Riggs is currently seeking the Republican nomination for governor of Arizona. Baird is president of Antioch University Seattle.

With the recent drop in electoral participation by younger voters and Congress at its lowest ebb in public approval, now is a critical time to engage students and provide inspiration that will lead to greater democratic participation, said Alison Howard, assistant professor of political science and chair of Dominican’s Department of Political Science and International Studies.

“Given the trend in civic disengagement, and negative view of government and public servants, we must encourage young people to look at government and public service as something that is positive, productive, and necessary for a healthy democratic political system,” Howard said.

“Millennials need be exposed to opportunities to learn how they can become informed and involved with the issues that matter to them.
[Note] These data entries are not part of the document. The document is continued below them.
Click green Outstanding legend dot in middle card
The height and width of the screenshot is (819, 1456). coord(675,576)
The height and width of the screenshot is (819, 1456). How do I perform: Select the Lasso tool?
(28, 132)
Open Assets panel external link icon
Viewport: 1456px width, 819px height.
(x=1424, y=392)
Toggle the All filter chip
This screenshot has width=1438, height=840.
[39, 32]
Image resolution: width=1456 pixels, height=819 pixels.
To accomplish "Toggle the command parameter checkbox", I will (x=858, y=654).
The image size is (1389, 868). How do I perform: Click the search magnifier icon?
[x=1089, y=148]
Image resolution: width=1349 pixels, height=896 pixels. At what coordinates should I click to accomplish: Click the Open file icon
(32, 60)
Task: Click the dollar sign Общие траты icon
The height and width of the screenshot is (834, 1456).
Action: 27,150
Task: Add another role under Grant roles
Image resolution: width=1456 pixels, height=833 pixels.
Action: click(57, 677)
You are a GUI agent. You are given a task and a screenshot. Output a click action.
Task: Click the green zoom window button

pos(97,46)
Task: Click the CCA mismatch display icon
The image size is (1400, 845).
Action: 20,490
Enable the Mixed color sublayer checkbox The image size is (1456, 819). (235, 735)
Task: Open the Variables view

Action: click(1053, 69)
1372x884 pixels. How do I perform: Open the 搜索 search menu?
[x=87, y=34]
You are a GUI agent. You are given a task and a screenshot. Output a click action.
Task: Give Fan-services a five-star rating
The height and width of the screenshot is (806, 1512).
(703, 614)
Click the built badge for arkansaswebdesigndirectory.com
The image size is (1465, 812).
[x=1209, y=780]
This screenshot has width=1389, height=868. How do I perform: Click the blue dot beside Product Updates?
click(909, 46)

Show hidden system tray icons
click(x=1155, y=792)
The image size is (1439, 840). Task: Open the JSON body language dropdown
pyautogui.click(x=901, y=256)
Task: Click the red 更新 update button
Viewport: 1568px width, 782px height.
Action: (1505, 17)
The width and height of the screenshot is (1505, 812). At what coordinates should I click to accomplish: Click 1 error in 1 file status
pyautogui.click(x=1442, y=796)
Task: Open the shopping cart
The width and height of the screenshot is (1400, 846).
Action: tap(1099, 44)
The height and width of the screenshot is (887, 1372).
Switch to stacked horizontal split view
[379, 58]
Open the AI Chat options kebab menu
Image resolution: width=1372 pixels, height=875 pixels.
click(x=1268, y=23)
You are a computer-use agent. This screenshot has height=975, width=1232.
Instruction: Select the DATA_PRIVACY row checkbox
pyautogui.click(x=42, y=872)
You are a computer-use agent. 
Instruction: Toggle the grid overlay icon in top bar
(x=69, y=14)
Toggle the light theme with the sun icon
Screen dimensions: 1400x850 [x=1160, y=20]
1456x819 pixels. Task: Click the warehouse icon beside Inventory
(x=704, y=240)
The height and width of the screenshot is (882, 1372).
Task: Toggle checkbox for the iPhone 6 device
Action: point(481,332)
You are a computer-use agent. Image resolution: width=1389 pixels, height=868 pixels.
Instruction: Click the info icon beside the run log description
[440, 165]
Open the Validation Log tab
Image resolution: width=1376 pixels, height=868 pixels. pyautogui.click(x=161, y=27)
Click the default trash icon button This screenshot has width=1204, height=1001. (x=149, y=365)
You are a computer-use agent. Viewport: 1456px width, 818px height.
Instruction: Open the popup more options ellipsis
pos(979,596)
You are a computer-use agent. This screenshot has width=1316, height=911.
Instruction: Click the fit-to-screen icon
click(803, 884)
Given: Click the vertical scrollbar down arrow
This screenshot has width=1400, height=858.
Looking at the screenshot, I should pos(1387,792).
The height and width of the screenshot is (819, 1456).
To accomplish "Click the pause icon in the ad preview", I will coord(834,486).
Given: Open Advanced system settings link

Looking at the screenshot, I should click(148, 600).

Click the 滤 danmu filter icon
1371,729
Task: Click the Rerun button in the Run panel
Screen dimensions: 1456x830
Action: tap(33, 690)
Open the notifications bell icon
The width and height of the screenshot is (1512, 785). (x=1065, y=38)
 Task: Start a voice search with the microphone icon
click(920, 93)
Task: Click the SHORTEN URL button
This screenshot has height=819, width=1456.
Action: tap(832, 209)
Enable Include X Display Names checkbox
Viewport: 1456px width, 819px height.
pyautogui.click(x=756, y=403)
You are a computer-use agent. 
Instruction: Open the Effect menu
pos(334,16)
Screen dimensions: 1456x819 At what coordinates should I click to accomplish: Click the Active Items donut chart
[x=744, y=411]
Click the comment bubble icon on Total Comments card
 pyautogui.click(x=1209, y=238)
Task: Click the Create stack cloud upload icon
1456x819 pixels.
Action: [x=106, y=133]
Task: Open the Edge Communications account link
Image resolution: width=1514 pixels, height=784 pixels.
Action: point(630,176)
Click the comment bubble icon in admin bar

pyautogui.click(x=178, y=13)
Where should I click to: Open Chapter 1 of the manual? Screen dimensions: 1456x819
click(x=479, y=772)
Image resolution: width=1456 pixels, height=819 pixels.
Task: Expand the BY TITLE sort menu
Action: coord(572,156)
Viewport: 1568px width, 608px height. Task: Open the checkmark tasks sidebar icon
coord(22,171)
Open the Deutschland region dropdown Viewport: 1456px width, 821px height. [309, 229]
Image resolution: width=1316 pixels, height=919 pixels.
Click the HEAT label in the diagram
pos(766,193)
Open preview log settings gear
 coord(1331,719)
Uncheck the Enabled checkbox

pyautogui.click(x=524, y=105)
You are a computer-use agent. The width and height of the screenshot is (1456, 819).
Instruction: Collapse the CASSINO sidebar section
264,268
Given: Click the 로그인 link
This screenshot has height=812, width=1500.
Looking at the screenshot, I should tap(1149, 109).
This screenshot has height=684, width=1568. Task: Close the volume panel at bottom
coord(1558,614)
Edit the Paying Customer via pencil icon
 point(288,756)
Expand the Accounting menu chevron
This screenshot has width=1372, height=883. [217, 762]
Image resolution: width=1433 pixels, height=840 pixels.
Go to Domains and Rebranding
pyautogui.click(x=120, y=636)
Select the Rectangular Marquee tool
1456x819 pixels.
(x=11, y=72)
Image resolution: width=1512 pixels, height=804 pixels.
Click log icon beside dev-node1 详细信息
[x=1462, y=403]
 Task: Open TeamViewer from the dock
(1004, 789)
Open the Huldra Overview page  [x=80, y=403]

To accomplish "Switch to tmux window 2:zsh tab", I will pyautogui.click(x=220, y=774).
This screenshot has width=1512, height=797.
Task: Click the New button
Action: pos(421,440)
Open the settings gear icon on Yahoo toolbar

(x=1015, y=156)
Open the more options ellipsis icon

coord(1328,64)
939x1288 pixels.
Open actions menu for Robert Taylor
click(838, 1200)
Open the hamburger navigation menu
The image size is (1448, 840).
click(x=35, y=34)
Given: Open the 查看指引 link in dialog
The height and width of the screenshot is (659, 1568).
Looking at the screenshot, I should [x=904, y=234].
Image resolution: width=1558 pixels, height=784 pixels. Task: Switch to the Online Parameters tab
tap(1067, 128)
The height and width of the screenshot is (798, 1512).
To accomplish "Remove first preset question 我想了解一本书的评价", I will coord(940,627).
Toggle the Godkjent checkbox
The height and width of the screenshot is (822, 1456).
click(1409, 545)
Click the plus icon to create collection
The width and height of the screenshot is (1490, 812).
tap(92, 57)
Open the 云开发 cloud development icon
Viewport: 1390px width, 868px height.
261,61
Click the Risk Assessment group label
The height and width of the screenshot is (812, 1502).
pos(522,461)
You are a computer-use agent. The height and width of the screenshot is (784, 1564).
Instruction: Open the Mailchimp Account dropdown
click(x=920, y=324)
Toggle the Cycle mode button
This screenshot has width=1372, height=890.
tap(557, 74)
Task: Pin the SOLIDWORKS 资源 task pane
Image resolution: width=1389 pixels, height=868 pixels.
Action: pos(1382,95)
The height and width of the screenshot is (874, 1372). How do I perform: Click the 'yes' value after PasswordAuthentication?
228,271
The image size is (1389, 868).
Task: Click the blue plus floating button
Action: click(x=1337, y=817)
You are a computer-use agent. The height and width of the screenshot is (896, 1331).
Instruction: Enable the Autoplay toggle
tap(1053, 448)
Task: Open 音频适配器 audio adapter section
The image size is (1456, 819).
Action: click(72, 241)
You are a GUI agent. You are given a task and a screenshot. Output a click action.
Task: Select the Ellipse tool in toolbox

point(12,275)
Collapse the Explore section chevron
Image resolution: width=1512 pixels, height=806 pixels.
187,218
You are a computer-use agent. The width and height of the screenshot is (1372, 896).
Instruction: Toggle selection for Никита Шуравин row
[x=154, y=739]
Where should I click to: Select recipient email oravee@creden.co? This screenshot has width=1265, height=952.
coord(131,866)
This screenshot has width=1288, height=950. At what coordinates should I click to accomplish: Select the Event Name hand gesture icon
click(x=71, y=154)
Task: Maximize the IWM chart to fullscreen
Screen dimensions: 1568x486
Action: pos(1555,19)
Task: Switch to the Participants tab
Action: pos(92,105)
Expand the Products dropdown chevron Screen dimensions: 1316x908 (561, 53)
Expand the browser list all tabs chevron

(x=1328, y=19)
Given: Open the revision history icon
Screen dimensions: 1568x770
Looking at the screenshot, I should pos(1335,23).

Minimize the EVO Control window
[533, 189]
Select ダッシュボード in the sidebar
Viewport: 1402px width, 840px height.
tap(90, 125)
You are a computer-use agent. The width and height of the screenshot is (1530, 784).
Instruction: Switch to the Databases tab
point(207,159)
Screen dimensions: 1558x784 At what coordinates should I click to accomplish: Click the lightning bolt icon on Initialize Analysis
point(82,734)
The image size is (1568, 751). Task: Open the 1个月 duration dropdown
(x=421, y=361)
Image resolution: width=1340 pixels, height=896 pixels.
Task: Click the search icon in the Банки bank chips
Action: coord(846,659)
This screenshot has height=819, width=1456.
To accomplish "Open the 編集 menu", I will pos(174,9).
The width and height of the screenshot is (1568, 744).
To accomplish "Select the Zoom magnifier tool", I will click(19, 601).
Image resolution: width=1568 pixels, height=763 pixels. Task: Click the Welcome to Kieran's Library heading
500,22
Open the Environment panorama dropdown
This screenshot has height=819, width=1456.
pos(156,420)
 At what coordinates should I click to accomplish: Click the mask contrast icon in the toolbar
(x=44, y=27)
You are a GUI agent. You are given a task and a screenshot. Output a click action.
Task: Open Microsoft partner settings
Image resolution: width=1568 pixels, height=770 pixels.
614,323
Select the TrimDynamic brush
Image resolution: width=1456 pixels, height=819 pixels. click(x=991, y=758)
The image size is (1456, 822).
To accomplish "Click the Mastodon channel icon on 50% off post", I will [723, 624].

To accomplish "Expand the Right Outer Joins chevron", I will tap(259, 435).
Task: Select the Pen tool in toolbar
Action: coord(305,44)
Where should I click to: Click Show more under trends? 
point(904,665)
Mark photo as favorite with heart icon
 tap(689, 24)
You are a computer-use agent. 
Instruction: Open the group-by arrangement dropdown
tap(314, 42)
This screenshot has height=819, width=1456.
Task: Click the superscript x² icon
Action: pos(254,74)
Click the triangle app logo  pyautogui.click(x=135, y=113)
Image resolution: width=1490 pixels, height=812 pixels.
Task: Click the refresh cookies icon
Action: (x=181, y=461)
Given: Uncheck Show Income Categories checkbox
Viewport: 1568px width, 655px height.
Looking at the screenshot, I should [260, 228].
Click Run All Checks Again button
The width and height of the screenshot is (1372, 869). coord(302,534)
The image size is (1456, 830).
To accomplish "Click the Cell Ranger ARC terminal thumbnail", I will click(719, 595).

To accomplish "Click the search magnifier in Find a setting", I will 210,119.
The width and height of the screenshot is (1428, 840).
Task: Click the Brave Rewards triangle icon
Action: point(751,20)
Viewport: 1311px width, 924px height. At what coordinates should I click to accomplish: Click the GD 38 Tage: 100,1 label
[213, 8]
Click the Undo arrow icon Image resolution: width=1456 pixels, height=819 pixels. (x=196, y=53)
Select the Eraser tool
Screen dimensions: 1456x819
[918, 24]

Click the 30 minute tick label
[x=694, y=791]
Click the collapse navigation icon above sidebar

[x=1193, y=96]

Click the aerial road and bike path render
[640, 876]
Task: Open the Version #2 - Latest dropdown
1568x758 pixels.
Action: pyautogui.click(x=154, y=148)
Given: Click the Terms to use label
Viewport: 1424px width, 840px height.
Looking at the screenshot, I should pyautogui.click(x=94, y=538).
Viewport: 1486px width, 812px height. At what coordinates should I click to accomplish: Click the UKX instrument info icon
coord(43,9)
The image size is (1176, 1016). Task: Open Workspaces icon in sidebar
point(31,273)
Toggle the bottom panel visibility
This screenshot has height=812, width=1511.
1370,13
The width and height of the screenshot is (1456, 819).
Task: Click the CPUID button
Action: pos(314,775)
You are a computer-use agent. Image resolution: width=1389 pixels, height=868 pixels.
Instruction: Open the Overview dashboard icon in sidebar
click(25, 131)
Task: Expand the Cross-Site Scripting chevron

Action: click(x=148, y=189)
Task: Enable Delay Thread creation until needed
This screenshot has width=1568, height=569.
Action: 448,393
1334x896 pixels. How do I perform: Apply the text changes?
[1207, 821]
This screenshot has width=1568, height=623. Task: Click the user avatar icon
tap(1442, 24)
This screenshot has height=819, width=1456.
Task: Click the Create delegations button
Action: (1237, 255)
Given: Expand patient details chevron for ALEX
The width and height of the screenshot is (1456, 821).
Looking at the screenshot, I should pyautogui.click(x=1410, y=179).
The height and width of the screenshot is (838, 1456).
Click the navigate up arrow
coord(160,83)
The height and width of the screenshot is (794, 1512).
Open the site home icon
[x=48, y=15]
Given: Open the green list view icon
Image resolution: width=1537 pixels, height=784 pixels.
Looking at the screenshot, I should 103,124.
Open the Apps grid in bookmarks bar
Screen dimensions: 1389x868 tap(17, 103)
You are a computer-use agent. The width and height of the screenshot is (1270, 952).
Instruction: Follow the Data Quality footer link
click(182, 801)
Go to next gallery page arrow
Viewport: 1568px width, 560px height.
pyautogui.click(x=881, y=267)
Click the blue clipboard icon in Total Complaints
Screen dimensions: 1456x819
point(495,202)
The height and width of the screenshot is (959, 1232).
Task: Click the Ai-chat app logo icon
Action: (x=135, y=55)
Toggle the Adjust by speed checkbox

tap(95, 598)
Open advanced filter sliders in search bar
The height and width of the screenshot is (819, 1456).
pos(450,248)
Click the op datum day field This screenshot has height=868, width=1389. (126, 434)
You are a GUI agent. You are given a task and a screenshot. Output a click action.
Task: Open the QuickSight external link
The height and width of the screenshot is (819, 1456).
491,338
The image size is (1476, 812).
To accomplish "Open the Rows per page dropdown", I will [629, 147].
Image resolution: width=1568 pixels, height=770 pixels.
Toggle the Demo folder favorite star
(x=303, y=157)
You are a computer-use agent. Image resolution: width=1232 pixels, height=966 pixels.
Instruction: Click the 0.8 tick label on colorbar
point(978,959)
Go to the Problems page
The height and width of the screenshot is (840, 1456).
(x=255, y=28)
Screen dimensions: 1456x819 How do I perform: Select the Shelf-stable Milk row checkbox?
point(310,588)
Knowledge and information are two of the most important components for political participation and many young people have very low levels of political knowledge.”

Inspiring the younger generation to become passionate public servants is critically important due to the ‘greying’ of Congress, Howard added.

“With the average age of a member of Congress being around 60 years old, there is a growing need for a new group of people to be interested in public service and in representing their communities,” Howard said. “Our representative democracy needs a new generation of dedicated, talented, and hopeful individuals who will not replace, but will continue the good work of all of those who have dedicated much of their lives to improving the lives of others through public service.”


Riggs represented California’s First Congressional District from 1991-1993 and again from 1995-1999. While in Congress, he served on the House Subcommittee on Postsecondary Education, Training and Life-Long Learning and on the Labor, Health and Human Services and Education Appropriations Subcommittee. He chaired the House Subcommittee on Early Childhood, Youth and Families and was the primary sponsor of the 1998 Charter School Expansion Act that provided federal start-up funds to charter schools.

Baird represented Washington’s Third Congressional District from 1999-2010. During his time in Congress, he was member of numerous committees, caucuses, and working groups with diverse focuses including science and technology, energy, mental health, foreign policy, and Congressional integrity.

As part of Dominican’s Congress to Campus event, President Mary B. Marcy moderated an inter-generational panel discussion titled “Harnessing the Volunteer Spirit of the Millennial Generation” on Feb. 25  in Edgehill Mansion. The panel included Riggs, Baird, Dominican student leaders, as well Sue Beittel of the League of Women Voters in Marin; Dominican alumna Juleah Cordi '10, District Manager for Sutter County Resource Conservation District; and Isabelle Gardner, a Marin Catholic High School student who is co-chair of the Marin County Youth Commission.